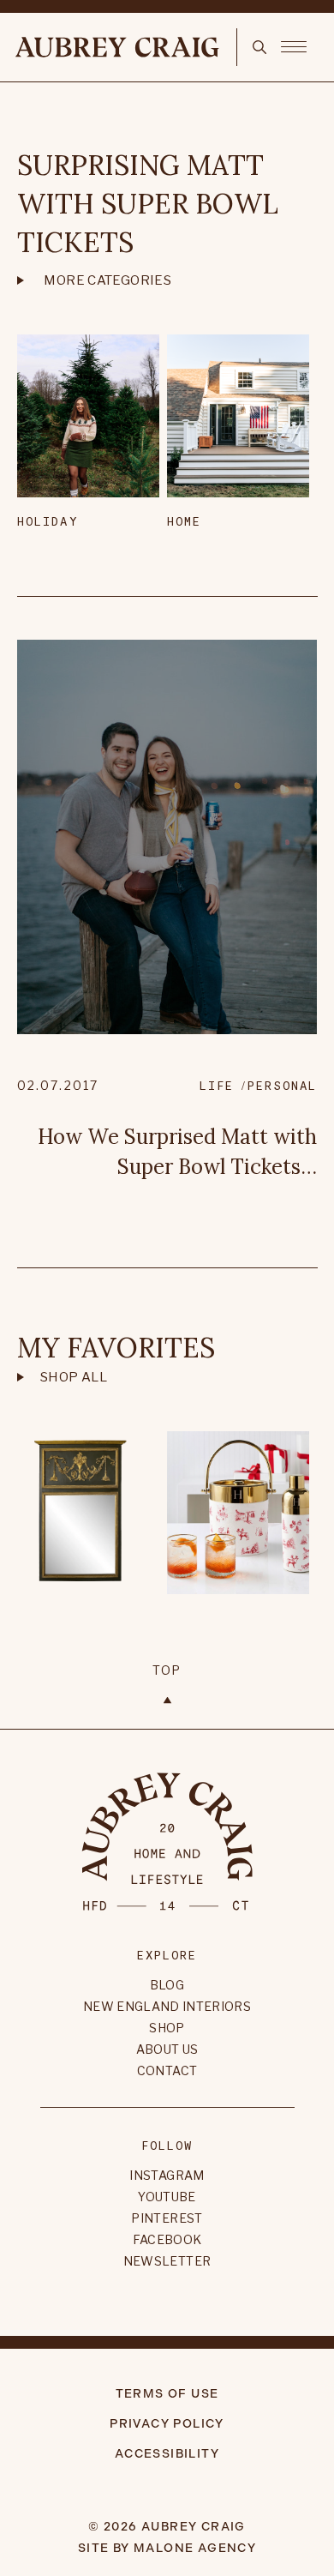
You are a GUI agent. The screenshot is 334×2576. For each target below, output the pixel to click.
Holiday (47, 521)
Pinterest (166, 2218)
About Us (167, 2049)
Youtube (166, 2196)
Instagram (166, 2175)
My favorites (116, 1347)
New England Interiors (167, 2006)
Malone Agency (195, 2548)
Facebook (167, 2239)
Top (166, 1670)
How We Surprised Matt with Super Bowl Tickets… (177, 1151)
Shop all (73, 1377)
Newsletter (167, 2261)
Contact (167, 2070)
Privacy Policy (167, 2424)
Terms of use (167, 2393)
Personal (282, 1085)
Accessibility (167, 2454)
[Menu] (294, 45)
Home (184, 521)
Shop (166, 2027)
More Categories (107, 280)
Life (217, 1085)
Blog (167, 1984)
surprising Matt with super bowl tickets (147, 203)
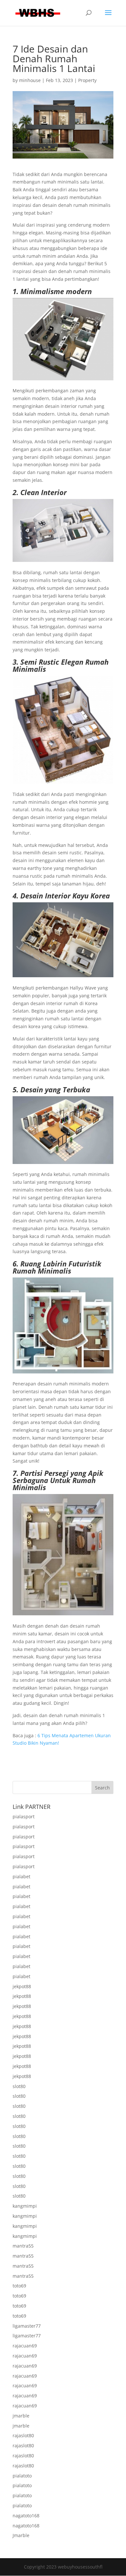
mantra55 (23, 2246)
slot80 (19, 2086)
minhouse (30, 80)
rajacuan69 (25, 2346)
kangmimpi (25, 2206)
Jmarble (21, 2535)
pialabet (21, 1876)
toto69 (19, 2286)
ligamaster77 (27, 2326)
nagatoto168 (26, 2515)
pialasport (24, 1816)
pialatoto (22, 2476)
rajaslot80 (23, 2435)
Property (87, 80)
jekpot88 (22, 1986)
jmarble (21, 2416)
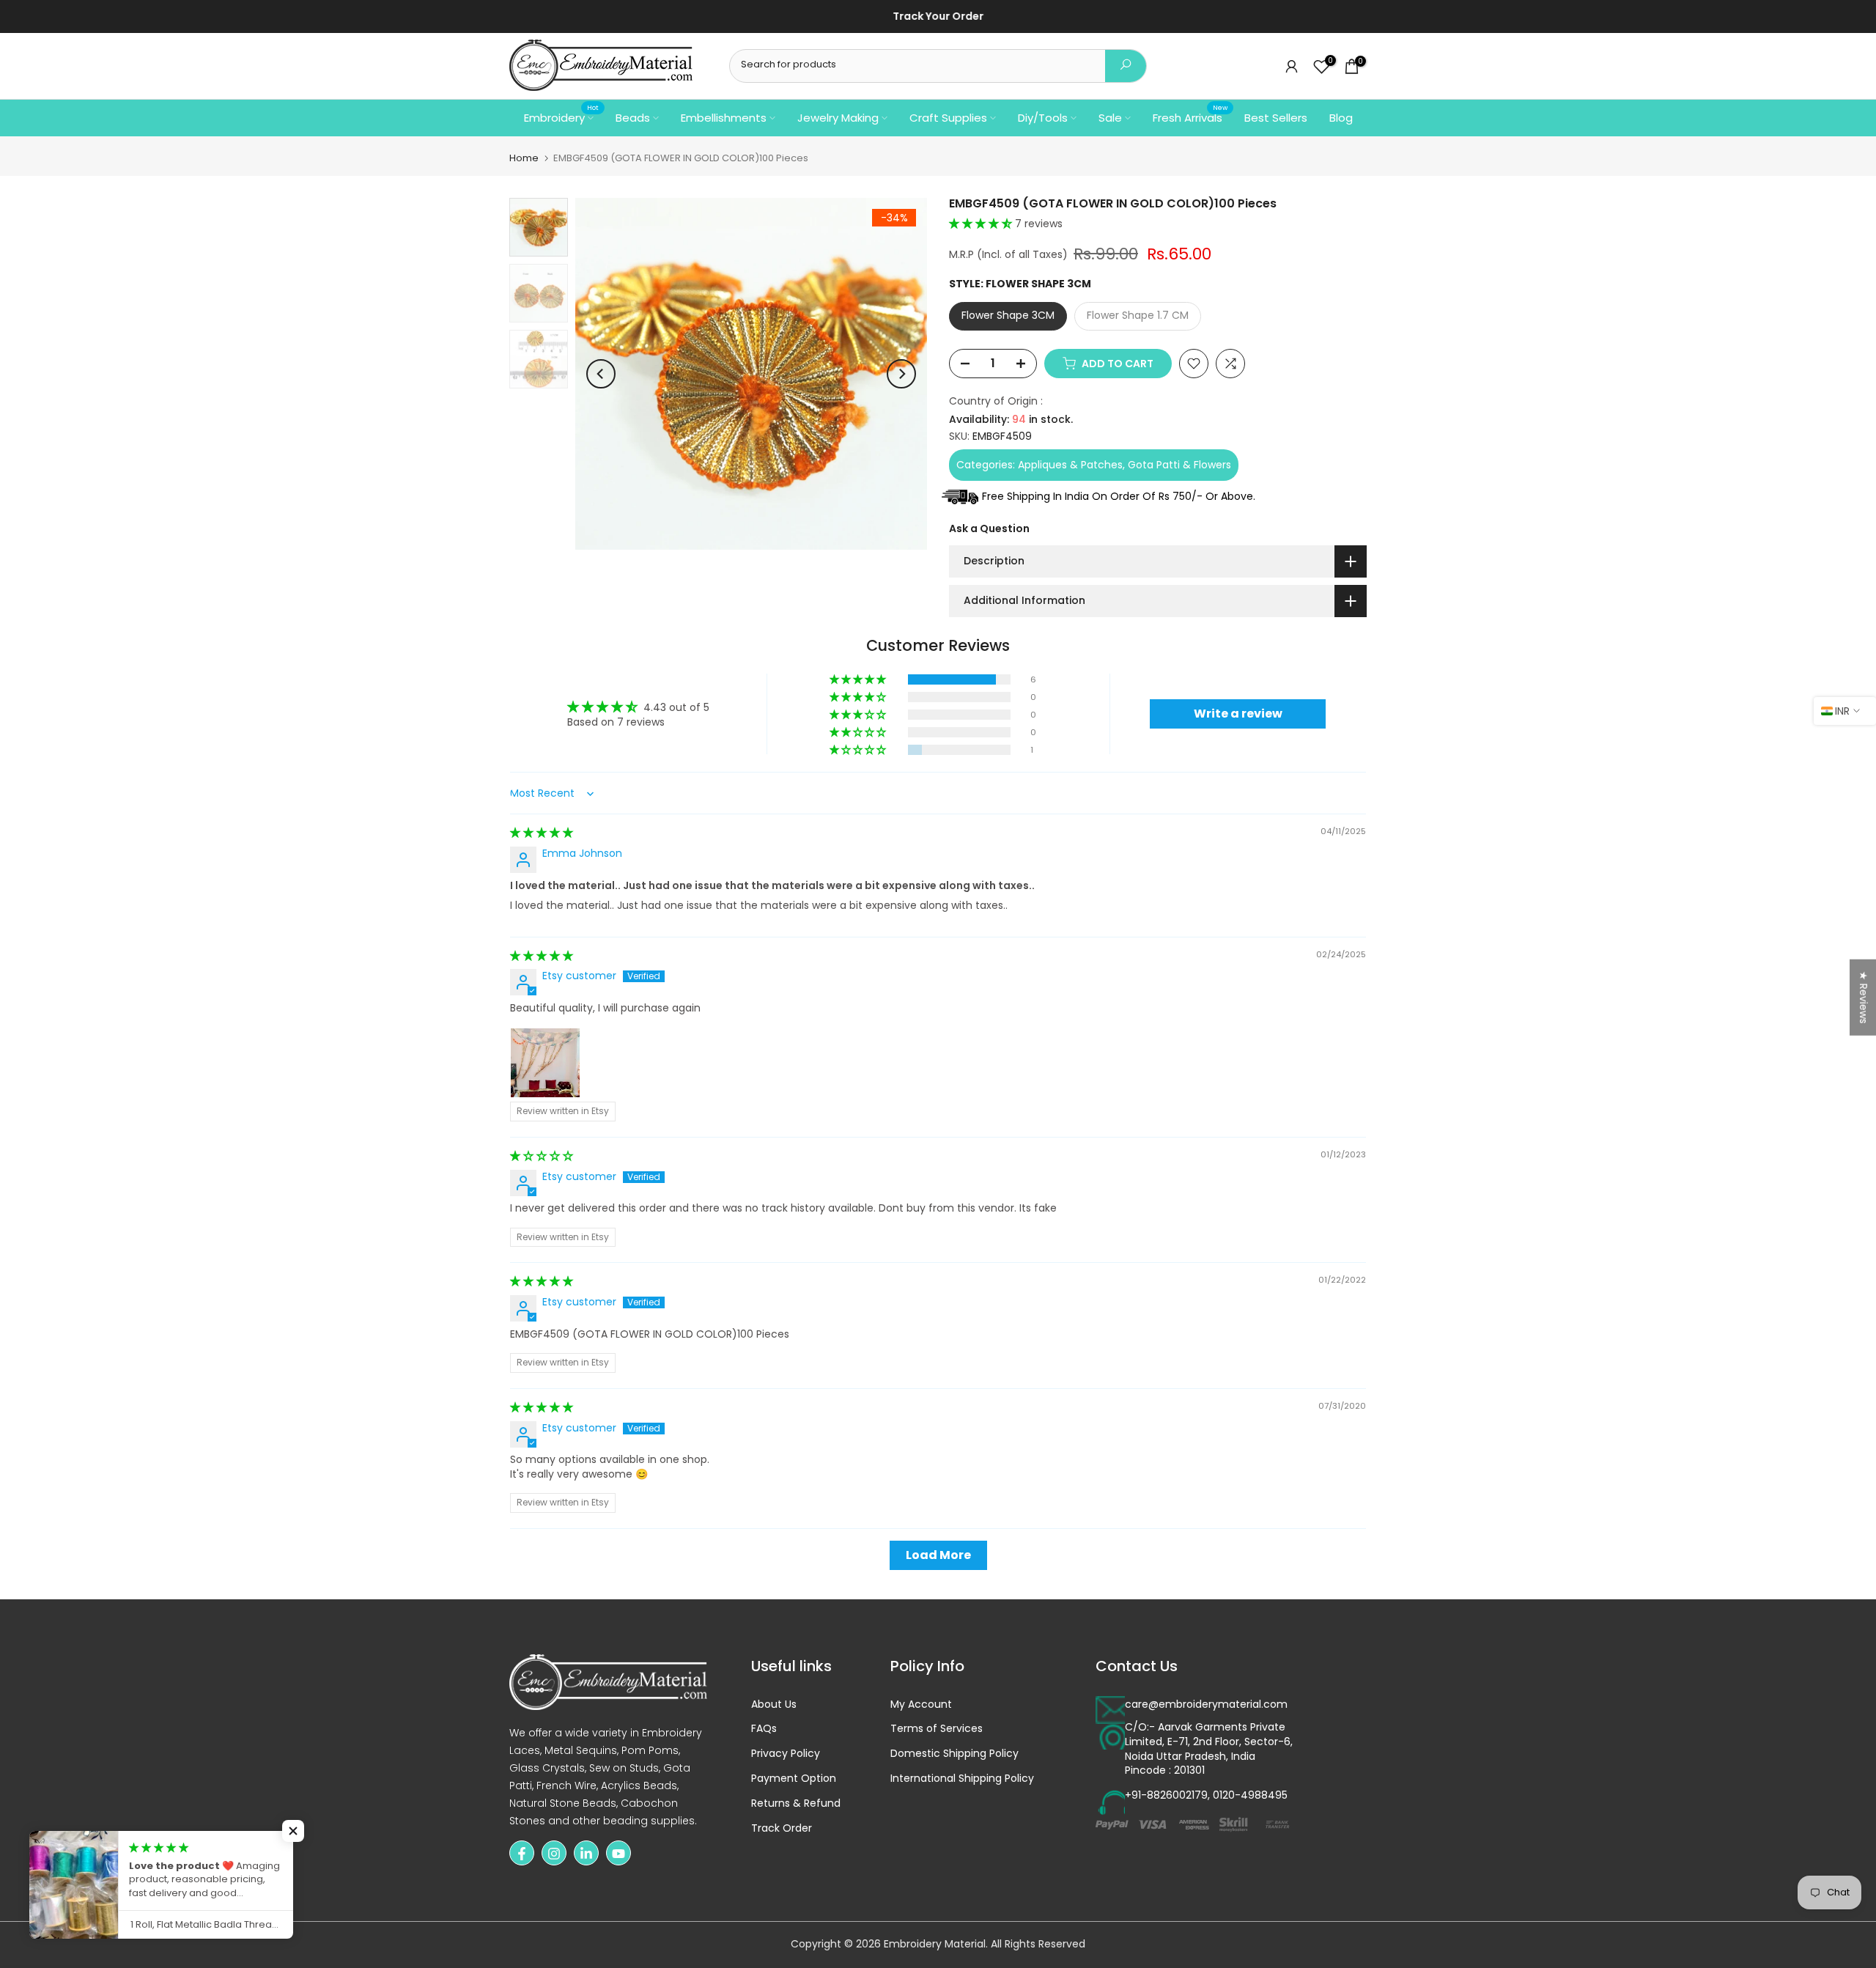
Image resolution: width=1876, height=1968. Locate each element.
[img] (541, 832)
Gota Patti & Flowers (1179, 464)
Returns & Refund (796, 1803)
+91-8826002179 (1166, 1796)
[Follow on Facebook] (521, 1853)
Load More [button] (938, 1555)
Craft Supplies (948, 117)
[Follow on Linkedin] (586, 1853)
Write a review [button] (1238, 713)
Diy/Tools (1043, 117)
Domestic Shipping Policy (954, 1754)
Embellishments (724, 117)
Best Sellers (1275, 117)
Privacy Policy (785, 1754)
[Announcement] (950, 17)
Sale (1110, 117)
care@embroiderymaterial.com (1206, 1704)
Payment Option (793, 1779)
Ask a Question (989, 528)
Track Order (781, 1828)
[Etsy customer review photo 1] (545, 1063)
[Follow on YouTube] (618, 1853)
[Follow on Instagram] (554, 1853)
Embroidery (561, 116)
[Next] (901, 373)
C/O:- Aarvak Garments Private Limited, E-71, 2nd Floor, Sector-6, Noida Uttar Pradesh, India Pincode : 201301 (1209, 1749)
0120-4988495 (1250, 1796)
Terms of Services (936, 1729)
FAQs (764, 1729)
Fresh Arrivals (1190, 116)
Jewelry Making (838, 117)
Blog (1341, 117)
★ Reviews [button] (1863, 996)
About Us (774, 1704)
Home (524, 158)
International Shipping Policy (962, 1779)
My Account (921, 1704)
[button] (982, 223)
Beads (633, 117)
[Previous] (601, 373)
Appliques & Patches (1070, 464)
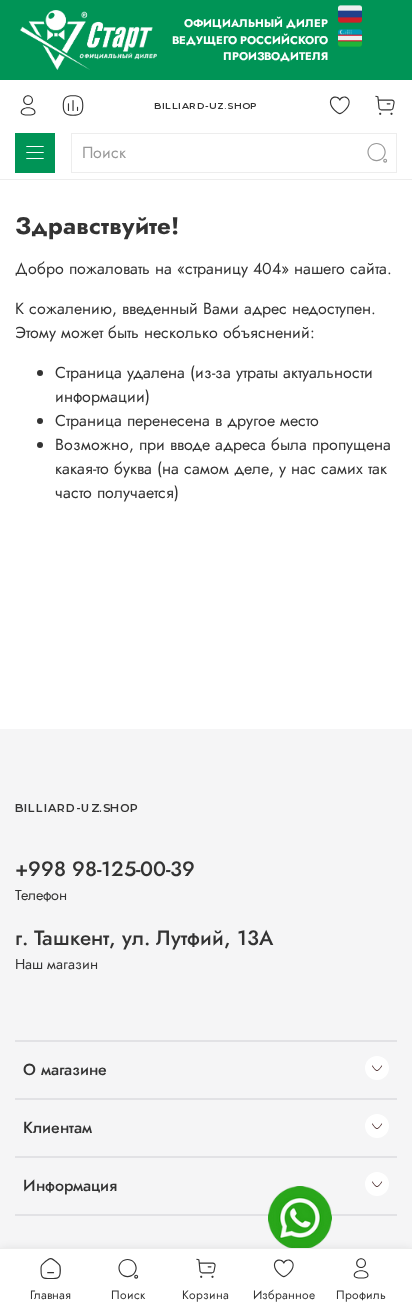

-----

WHAT YOU WILL DO
Take the entries above and copy exactly the lines starting at the one with "pialabet (21, 1876)" and ending at the one with "[Follow on Linkedin] (586, 1853)"; nothing outside that span, and no pictures.

EXPECTED OUTPUT
pialabet (21, 1876)
toto69 (19, 2286)
ligamaster77 (27, 2326)
nagatoto168 (26, 2515)
pialasport (24, 1816)
pialatoto (22, 2476)
rajaslot80 (23, 2435)
Property (87, 80)
jekpot88 (22, 1986)
jmarble (21, 2416)
Image resolution: width=1876, height=1968. Locate each element.
[img] (541, 832)
Gota Patti & Flowers (1179, 464)
Returns & Refund (796, 1803)
+91-8826002179 (1166, 1796)
[Follow on Facebook] (521, 1853)
Load More [button] (938, 1555)
Craft Supplies (948, 117)
[Follow on Linkedin] (586, 1853)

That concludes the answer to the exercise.